Lawmakers approved both bills during a special legislative session demanded by Gov. Lujan Grisham, who had been a vocal proponent of the reforms.
NORML State Policies Manager Carly Wolf said: “This is a day to celebrate! New Mexico will greatly benefit from this new revenue stream and the creation of thousands of jobs. Most notably though, legalization will spare thousands of otherwise law-abiding residents from arrest and a criminal record, and the state’s new expungement law will help provide relief to many who are suffering from the stigma and other collateral consequences associated with a prior marijuana conviction.”
NORML Executive Director Erik Altieri added: “New Mexico joins an ever-growing list of states that have realized the failures of marijuana prohibition and the harms it brings to their communities and citizens. The American people are demanding an end to prohibitionist policies that have wreaked havoc on communities of color, squandered countless millions in taxpayer dollars, and wasted limited judicial and law enforcement resources on criminalizing otherwise law-abiding individuals for possession of a product that is objectively less harmful than alcohol or tobacco.”
The adult-use measure (House Bill 2) permits those ages 21 and older to legally purchase up to two ounces of marijuana and/or up to 16 grams of cannabis extract from licensed retailers. It also permits adults to home-cultivate up to six mature plants for their own personal use. Retail sales would begin by April 2022. Activities involving the personal possession and cultivation of cannabis are depenalized on June 29, 2021, the date the new law takes effect.

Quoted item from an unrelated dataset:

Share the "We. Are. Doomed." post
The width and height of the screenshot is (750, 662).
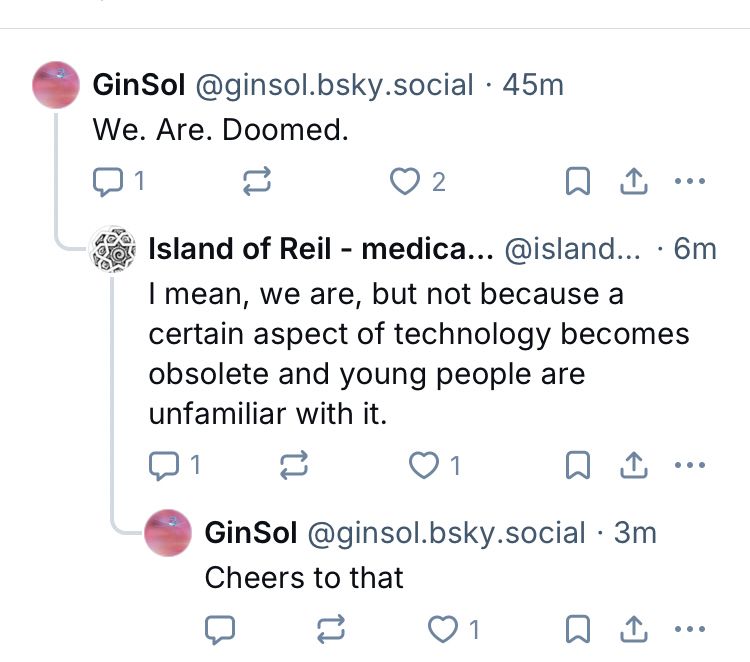633,181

The expungement measure (Senate Bill 2) stipulates that those with past convictions for offenses made legal under this act are eligible for automatic expungement of their records. Those currently incarcerated for such offenses are eligible for a dismissal of their sentence. It’s estimated that over 150,000 New Mexico residents are eligible for automatic expungement under this measure, according to the Department of Public Safety.